Segment Open

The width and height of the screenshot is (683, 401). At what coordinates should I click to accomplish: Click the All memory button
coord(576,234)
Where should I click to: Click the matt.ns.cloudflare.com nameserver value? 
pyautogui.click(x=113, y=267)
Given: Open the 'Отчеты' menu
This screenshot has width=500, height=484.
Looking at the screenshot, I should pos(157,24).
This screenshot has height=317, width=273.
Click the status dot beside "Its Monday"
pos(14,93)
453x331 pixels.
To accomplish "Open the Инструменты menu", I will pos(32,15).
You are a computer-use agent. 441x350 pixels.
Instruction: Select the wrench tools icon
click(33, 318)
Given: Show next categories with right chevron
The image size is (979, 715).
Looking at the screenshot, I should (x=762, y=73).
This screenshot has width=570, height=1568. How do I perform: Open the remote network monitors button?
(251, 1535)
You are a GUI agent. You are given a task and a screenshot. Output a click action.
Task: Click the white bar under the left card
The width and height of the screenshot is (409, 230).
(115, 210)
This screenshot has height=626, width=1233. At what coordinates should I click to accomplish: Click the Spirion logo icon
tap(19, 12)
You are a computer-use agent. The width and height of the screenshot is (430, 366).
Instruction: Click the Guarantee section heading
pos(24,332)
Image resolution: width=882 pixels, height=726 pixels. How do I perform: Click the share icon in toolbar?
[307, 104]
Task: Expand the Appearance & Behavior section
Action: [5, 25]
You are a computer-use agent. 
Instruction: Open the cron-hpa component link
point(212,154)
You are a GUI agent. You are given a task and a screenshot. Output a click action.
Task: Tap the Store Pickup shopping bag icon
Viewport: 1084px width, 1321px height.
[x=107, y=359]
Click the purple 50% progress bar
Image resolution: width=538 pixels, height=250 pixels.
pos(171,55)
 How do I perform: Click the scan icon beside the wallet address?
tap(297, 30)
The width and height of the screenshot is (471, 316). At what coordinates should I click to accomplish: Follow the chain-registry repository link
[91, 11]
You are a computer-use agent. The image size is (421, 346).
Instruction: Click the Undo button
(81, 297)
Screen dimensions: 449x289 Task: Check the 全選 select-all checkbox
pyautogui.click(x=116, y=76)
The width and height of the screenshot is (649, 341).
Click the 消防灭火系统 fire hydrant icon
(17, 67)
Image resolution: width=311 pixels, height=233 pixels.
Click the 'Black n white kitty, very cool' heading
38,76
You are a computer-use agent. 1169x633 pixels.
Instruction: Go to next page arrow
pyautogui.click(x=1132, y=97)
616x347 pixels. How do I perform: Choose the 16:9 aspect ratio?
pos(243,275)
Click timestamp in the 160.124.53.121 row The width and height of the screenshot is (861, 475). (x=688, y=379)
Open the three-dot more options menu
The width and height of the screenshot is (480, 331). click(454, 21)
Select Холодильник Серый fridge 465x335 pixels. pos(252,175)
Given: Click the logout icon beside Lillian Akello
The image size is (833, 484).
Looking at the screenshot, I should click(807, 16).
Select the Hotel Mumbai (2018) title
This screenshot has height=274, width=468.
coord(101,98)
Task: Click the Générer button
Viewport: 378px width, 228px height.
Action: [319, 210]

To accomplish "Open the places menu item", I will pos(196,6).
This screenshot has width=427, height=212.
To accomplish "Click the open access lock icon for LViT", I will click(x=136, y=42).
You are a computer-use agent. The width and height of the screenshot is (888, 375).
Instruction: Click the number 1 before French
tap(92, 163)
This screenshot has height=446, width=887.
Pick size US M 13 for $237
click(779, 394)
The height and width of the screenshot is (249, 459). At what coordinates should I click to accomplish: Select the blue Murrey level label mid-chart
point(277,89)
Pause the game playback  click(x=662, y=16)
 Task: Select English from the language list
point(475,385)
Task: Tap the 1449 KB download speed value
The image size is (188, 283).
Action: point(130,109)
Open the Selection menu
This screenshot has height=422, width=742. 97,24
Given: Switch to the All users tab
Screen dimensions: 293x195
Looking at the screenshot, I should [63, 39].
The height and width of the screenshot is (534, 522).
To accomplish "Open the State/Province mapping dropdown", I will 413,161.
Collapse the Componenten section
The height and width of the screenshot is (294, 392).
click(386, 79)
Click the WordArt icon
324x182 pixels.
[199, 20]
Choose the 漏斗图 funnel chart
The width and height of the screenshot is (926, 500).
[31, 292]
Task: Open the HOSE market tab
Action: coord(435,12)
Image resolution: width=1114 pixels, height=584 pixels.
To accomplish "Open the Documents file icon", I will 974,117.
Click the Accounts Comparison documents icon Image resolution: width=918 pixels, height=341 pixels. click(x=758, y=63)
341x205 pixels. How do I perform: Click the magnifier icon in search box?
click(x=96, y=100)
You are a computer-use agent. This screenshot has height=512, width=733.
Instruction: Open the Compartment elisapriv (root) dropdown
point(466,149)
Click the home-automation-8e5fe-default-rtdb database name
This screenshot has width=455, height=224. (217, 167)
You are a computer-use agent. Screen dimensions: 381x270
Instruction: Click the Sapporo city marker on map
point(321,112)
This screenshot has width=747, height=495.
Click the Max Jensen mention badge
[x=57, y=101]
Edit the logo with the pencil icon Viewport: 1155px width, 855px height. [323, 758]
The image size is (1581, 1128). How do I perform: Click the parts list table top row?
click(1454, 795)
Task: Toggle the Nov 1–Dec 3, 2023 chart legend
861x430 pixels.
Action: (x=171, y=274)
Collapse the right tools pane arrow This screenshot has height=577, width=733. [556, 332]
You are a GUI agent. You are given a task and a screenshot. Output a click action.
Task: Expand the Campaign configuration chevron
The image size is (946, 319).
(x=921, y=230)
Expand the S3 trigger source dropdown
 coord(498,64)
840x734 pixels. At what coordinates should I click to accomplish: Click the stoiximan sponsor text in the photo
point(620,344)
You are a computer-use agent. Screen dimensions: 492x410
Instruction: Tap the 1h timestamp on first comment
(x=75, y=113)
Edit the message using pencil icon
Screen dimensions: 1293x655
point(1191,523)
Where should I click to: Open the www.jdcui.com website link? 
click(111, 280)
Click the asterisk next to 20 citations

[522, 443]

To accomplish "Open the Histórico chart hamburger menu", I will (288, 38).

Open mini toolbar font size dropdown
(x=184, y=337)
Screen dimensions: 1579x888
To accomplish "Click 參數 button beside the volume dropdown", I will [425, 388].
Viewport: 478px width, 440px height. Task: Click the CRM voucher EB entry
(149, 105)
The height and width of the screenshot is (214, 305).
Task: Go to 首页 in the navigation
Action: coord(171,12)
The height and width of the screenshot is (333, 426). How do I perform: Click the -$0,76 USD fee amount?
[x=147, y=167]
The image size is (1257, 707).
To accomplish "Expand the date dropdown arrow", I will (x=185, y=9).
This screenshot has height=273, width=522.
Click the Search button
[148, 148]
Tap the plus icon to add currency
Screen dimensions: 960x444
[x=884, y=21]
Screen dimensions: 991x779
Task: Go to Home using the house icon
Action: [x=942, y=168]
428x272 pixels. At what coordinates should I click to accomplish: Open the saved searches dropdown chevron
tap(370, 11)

Segment Closed

THE PROBLEM:
All of the records above should be copied exactly.

WRITTEN REPLY:
The width and height of the screenshot is (683, 401). At what coordinates should I click to accomplish: Click the All memory button
coord(576,234)
Where should I click to: Click the matt.ns.cloudflare.com nameserver value? 
pyautogui.click(x=113, y=267)
Given: Open the 'Отчеты' menu
This screenshot has width=500, height=484.
Looking at the screenshot, I should pos(157,24).
This screenshot has height=317, width=273.
Click the status dot beside "Its Monday"
pos(14,93)
453x331 pixels.
To accomplish "Open the Инструменты menu", I will pos(32,15).
You are a computer-use agent. 441x350 pixels.
Instruction: Select the wrench tools icon
click(33, 318)
Given: Show next categories with right chevron
The image size is (979, 715).
Looking at the screenshot, I should (x=762, y=73).
This screenshot has width=570, height=1568. How do I perform: Open the remote network monitors button?
(251, 1535)
You are a GUI agent. You are given a task and a screenshot. Output a click action.
Task: Click the white bar under the left card
The width and height of the screenshot is (409, 230).
(115, 210)
This screenshot has height=626, width=1233. At what coordinates should I click to accomplish: Click the Spirion logo icon
tap(19, 12)
You are a computer-use agent. The width and height of the screenshot is (430, 366).
Instruction: Click the Guarantee section heading
pos(24,332)
Image resolution: width=882 pixels, height=726 pixels. How do I perform: Click the share icon in toolbar?
[307, 104]
Task: Expand the Appearance & Behavior section
Action: [5, 25]
You are a computer-use agent. 
Instruction: Open the cron-hpa component link
point(212,154)
You are a GUI agent. You are given a task and a screenshot. Output a click action.
Task: Tap the Store Pickup shopping bag icon
Viewport: 1084px width, 1321px height.
[x=107, y=359]
Click the purple 50% progress bar
Image resolution: width=538 pixels, height=250 pixels.
pos(171,55)
 How do I perform: Click the scan icon beside the wallet address?
tap(297, 30)
The width and height of the screenshot is (471, 316). At what coordinates should I click to accomplish: Follow the chain-registry repository link
[91, 11]
You are a computer-use agent. The image size is (421, 346).
Instruction: Click the Undo button
(81, 297)
Screen dimensions: 449x289 Task: Check the 全選 select-all checkbox
pyautogui.click(x=116, y=76)
The width and height of the screenshot is (649, 341).
Click the 消防灭火系统 fire hydrant icon
(17, 67)
Image resolution: width=311 pixels, height=233 pixels.
Click the 'Black n white kitty, very cool' heading
38,76
You are a computer-use agent. 1169x633 pixels.
Instruction: Go to next page arrow
pyautogui.click(x=1132, y=97)
616x347 pixels. How do I perform: Choose the 16:9 aspect ratio?
pos(243,275)
Click timestamp in the 160.124.53.121 row The width and height of the screenshot is (861, 475). (x=688, y=379)
Open the three-dot more options menu
The width and height of the screenshot is (480, 331). click(454, 21)
Select Холодильник Серый fridge 465x335 pixels. pos(252,175)
Given: Click the logout icon beside Lillian Akello
The image size is (833, 484).
Looking at the screenshot, I should click(807, 16).
Select the Hotel Mumbai (2018) title
This screenshot has height=274, width=468.
coord(101,98)
Task: Click the Générer button
Viewport: 378px width, 228px height.
Action: [319, 210]

To accomplish "Open the places menu item", I will pos(196,6).
This screenshot has width=427, height=212.
To accomplish "Click the open access lock icon for LViT", I will click(x=136, y=42).
You are a computer-use agent. The width and height of the screenshot is (888, 375).
Instruction: Click the number 1 before French
tap(92, 163)
This screenshot has height=446, width=887.
Pick size US M 13 for $237
click(779, 394)
The height and width of the screenshot is (249, 459). At what coordinates should I click to accomplish: Select the blue Murrey level label mid-chart
point(277,89)
Pause the game playback  click(x=662, y=16)
 Task: Select English from the language list
point(475,385)
Task: Tap the 1449 KB download speed value
The image size is (188, 283).
Action: point(130,109)
Open the Selection menu
This screenshot has height=422, width=742. 97,24
Given: Switch to the All users tab
Screen dimensions: 293x195
Looking at the screenshot, I should [63, 39].
The height and width of the screenshot is (534, 522).
To accomplish "Open the State/Province mapping dropdown", I will 413,161.
Collapse the Componenten section
The height and width of the screenshot is (294, 392).
click(386, 79)
Click the WordArt icon
324x182 pixels.
[199, 20]
Choose the 漏斗图 funnel chart
The width and height of the screenshot is (926, 500).
[31, 292]
Task: Open the HOSE market tab
Action: coord(435,12)
Image resolution: width=1114 pixels, height=584 pixels.
To accomplish "Open the Documents file icon", I will 974,117.
Click the Accounts Comparison documents icon Image resolution: width=918 pixels, height=341 pixels. click(x=758, y=63)
341x205 pixels. How do I perform: Click the magnifier icon in search box?
click(x=96, y=100)
You are a computer-use agent. This screenshot has height=512, width=733.
Instruction: Open the Compartment elisapriv (root) dropdown
point(466,149)
Click the home-automation-8e5fe-default-rtdb database name
This screenshot has width=455, height=224. (217, 167)
You are a computer-use agent. Screen dimensions: 381x270
Instruction: Click the Sapporo city marker on map
point(321,112)
This screenshot has width=747, height=495.
Click the Max Jensen mention badge
[x=57, y=101]
Edit the logo with the pencil icon Viewport: 1155px width, 855px height. [323, 758]
The image size is (1581, 1128). How do I perform: Click the parts list table top row?
click(1454, 795)
Task: Toggle the Nov 1–Dec 3, 2023 chart legend
861x430 pixels.
Action: (x=171, y=274)
Collapse the right tools pane arrow This screenshot has height=577, width=733. [556, 332]
You are a GUI agent. You are given a task and a screenshot. Output a click action.
Task: Expand the Campaign configuration chevron
The image size is (946, 319).
(x=921, y=230)
Expand the S3 trigger source dropdown
 coord(498,64)
840x734 pixels. At what coordinates should I click to accomplish: Click the stoiximan sponsor text in the photo
point(620,344)
You are a computer-use agent. Screen dimensions: 492x410
Instruction: Tap the 1h timestamp on first comment
(x=75, y=113)
Edit the message using pencil icon
Screen dimensions: 1293x655
point(1191,523)
Where should I click to: Open the www.jdcui.com website link? 
click(111, 280)
Click the asterisk next to 20 citations

[522, 443]

To accomplish "Open the Histórico chart hamburger menu", I will (288, 38).

Open mini toolbar font size dropdown
(x=184, y=337)
Screen dimensions: 1579x888
To accomplish "Click 參數 button beside the volume dropdown", I will [425, 388].
Viewport: 478px width, 440px height. Task: Click the CRM voucher EB entry
(149, 105)
The height and width of the screenshot is (214, 305).
Task: Go to 首页 in the navigation
Action: coord(171,12)
The height and width of the screenshot is (333, 426). How do I perform: Click the -$0,76 USD fee amount?
[x=147, y=167]
The image size is (1257, 707).
To accomplish "Expand the date dropdown arrow", I will (x=185, y=9).
This screenshot has height=273, width=522.
Click the Search button
[148, 148]
Tap the plus icon to add currency
Screen dimensions: 960x444
[x=884, y=21]
Screen dimensions: 991x779
Task: Go to Home using the house icon
Action: [x=942, y=168]
428x272 pixels. At what coordinates should I click to accomplish: Open the saved searches dropdown chevron
tap(370, 11)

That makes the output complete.